AAN Speaks Up in Support of Right to Record Police

AAN joined more than 60 media organizations and companies on an amicus brief filed with the United States Court of Appeals for the Second Circuit arguing for a strong, First Amendment-based right to record the activities of law enforcement officials.

The case began when Doug Higginbotham, a photojournalist, was shooting video of a 2011 Occupy demonstration at Zuccotti Park from atop a phone booth when he was arrested and charged with disorderly conduct. Those charges were then dismissed by the DA.

Higginbotham brought a civil rights action against the arresting officers.  The defendant officers’ filed to dismiss Higginbotham’s complaint on the basis of a qualified immunity inherent in their positions.  The federal district court judge rejected their motion to dismiss, holding that there exists a First Amendment “right to record police activity in public, at least in the case of a journalist who is otherwise unconnected to the events recorded” and that this constitutional right was “‘clearly established’ at the time of the events alleged in the complaint.”

However, the judge later granted a summary judgment motion in favor of the officers, holding that the arresting officers had arguable probable cause to arrest Higginbotham for endangering himself and others by recording from atop a 7-foot phone booth with heavy video equipment, and that “no reasonable jury could conclude that the reason that police officers arrested Higginbotham was to suppress his First Amendment rights” since dozens of other camerapersons were recording the police interaction with Zuccotti Park demonstrators without being arrested or harassed by the police. Higginbotham appealed the summary judgment dismissal to the Second Circuit.

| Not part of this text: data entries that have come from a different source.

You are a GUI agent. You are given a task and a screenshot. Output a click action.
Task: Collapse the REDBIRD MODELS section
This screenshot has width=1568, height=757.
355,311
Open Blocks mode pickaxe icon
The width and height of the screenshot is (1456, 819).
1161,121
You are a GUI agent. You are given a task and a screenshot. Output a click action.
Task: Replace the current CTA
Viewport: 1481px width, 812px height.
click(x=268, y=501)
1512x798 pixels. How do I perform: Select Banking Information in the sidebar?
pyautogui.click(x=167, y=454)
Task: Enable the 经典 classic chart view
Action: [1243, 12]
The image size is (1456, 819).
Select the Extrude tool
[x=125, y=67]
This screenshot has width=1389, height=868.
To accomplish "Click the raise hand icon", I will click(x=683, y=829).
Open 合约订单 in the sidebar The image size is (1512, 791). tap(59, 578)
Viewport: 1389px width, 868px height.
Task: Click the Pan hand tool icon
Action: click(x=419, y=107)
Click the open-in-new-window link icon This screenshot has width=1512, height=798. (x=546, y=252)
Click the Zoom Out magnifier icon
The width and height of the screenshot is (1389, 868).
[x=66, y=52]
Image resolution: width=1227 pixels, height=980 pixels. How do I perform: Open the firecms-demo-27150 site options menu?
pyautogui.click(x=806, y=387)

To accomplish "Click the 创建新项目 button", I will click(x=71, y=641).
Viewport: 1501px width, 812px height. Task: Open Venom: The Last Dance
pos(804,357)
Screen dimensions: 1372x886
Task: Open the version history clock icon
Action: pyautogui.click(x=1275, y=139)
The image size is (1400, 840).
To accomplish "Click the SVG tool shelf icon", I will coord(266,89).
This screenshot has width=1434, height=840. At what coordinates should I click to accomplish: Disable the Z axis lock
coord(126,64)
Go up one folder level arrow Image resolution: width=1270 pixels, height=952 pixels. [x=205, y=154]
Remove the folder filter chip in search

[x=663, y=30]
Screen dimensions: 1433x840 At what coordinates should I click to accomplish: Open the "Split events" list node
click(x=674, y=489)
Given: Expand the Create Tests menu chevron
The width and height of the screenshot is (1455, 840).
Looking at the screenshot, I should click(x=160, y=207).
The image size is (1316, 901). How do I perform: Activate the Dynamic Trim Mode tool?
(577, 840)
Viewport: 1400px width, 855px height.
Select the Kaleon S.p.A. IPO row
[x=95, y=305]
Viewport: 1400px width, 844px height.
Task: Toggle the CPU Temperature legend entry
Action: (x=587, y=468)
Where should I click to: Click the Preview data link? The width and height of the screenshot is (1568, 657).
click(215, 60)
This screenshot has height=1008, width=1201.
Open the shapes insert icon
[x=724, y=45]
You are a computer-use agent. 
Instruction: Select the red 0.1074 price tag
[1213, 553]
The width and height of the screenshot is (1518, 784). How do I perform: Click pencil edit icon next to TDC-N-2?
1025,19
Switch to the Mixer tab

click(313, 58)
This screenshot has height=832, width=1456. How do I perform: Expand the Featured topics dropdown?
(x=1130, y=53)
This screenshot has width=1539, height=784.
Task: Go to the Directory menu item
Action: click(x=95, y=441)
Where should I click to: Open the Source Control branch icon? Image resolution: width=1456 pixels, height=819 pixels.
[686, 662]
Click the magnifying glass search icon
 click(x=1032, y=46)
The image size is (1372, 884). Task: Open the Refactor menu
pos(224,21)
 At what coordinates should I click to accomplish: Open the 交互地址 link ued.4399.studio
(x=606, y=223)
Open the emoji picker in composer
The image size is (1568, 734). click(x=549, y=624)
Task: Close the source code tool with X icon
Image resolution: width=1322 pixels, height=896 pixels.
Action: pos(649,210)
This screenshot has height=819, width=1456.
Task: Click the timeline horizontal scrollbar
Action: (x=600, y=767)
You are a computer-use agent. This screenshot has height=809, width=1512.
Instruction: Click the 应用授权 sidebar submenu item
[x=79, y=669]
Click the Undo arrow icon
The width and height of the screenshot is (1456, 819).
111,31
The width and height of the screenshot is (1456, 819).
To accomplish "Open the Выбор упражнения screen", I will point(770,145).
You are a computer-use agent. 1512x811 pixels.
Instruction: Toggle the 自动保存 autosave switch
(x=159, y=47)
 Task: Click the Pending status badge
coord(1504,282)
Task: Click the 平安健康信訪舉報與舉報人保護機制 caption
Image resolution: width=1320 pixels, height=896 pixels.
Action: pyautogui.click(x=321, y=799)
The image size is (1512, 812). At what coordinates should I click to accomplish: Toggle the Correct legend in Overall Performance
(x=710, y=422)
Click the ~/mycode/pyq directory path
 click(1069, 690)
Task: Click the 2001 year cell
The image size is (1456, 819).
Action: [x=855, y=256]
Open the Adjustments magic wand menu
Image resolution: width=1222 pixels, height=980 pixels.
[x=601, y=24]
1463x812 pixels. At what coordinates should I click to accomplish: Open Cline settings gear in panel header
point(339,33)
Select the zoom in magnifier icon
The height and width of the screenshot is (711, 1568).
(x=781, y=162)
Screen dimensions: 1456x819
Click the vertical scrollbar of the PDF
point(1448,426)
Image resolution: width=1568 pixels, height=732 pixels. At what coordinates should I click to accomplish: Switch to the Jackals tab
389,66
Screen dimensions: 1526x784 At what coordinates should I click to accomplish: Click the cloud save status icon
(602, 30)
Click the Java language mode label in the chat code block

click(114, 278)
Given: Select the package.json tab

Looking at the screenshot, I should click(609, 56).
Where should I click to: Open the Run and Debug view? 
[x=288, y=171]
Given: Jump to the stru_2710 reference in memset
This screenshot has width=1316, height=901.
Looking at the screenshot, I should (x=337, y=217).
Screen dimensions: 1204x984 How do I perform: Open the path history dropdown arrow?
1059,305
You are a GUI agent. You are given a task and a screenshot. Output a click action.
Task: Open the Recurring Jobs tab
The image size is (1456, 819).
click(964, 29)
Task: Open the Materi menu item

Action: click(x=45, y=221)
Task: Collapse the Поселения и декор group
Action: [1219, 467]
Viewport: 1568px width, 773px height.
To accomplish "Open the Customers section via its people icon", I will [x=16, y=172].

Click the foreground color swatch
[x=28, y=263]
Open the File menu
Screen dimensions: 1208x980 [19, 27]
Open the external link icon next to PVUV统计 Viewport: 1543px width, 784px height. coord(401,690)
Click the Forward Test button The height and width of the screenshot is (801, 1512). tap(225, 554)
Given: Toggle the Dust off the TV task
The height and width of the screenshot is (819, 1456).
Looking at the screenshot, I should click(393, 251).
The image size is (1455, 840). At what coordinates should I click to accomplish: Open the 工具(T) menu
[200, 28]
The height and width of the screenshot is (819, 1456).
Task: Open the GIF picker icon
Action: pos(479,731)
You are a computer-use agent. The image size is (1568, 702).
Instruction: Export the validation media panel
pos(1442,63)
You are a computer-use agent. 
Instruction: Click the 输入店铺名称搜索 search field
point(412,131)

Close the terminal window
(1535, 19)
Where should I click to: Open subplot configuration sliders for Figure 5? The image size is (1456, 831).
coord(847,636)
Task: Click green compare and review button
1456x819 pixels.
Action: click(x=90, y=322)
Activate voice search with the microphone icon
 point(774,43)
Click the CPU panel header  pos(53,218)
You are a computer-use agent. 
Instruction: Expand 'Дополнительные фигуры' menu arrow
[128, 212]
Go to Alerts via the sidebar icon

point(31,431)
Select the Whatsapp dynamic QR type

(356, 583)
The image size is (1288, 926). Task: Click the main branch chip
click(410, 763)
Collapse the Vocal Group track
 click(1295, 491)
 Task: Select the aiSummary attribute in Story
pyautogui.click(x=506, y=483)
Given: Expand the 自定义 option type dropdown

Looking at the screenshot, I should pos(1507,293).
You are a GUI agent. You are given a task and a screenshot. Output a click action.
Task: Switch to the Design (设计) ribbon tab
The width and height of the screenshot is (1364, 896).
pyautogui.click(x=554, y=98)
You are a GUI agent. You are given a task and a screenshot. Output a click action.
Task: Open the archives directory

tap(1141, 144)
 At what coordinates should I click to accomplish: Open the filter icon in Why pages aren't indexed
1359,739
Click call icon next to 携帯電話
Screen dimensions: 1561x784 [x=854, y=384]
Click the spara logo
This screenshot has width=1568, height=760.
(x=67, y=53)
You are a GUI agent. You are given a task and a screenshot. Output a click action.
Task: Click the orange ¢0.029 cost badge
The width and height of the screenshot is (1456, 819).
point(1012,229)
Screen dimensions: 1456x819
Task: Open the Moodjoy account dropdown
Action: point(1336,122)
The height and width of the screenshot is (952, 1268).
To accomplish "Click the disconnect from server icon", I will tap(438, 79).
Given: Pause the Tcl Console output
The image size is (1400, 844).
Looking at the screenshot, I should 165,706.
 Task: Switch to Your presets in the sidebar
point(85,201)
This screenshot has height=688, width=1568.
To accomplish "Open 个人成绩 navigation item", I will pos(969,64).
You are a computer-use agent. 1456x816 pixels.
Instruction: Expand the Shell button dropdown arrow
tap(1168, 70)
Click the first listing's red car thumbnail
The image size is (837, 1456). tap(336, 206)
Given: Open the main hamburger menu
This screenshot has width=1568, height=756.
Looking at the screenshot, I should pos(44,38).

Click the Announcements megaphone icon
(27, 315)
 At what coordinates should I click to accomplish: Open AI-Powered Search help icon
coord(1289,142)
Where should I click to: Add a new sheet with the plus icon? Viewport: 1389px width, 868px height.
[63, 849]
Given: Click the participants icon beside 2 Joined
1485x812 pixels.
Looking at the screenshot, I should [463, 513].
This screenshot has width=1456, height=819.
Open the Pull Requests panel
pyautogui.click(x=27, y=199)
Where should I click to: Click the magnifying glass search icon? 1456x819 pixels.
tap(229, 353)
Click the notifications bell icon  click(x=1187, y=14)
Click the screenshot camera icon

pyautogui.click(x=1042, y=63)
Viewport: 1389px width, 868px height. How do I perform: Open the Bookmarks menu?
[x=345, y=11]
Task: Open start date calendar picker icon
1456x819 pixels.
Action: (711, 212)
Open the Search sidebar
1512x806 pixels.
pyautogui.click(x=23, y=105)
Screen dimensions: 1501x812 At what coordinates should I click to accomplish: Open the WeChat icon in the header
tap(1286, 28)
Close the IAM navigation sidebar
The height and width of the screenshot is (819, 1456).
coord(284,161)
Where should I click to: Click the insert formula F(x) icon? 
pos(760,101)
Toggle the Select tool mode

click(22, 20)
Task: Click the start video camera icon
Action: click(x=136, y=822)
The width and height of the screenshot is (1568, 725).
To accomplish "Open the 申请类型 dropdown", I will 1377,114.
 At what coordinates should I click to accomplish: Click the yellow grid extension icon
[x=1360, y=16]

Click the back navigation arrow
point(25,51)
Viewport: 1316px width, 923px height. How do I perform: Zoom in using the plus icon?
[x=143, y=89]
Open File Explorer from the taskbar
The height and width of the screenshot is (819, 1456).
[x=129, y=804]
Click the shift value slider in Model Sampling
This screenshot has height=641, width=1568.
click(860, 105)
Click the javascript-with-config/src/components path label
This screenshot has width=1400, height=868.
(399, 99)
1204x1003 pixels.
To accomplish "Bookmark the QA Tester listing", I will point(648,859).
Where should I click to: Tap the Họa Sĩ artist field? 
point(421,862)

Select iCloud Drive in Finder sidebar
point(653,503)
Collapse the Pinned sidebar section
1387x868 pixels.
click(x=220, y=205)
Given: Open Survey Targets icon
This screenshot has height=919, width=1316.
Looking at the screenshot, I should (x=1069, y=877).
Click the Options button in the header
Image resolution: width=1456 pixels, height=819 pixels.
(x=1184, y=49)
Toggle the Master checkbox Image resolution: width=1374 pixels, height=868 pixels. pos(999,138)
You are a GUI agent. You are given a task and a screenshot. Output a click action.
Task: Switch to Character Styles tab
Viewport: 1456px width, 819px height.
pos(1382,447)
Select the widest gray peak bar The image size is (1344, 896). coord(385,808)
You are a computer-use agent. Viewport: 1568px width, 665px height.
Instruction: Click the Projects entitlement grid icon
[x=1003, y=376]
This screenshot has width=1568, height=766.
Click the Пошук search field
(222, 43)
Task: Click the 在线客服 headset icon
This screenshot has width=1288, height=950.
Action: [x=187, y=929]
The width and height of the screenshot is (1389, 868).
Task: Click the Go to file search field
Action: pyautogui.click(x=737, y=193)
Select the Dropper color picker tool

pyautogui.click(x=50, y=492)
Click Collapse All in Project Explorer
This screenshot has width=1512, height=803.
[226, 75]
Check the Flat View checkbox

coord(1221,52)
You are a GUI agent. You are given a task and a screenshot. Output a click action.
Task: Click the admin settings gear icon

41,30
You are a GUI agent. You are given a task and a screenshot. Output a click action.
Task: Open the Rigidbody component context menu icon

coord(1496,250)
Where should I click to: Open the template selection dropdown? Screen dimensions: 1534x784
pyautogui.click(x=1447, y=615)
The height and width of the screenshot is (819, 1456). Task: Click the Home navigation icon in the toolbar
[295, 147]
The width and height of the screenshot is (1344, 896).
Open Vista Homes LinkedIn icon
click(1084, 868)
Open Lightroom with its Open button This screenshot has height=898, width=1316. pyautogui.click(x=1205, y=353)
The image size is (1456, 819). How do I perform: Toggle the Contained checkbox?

The brief, which officially has 63 signatories, argues:

  • This case offers a long overdue opportunity for the United States Court of Appeals for the Second Circuit to “provide guidance to the police, public and press regarding whether there is a clearly defined First Amendment right to record police activity in public places.” This is important for several reasons but, in the context of this case and the issues of qualified immunity this case presents, it is necessary to ensure that police do not violate the public’s First Amendment rights in the future – not a small concern given the frequency with which people are arrested for filming actions of law enforcement in public.
  • If the court agrees to address this issue, it should issue a ruling that clearly establishes a First Amendment right to record the police in public and declare that right to be “clearly established.” Virtually all federal appeals courts have addressed this issue and clearly established such a right (the brief has some wonderful footnotes citing those cases and quoting from them).


We felt it was important to join this particular effort because there currently exists no case law from the United States Court of Appeals for the Second Circuit (which includes Connecticut, New York, and Vermont) recognizing a First Amendment-based right to record the police. This would set a valuable precedent and, given the facts, seems more likely to do so than set us back.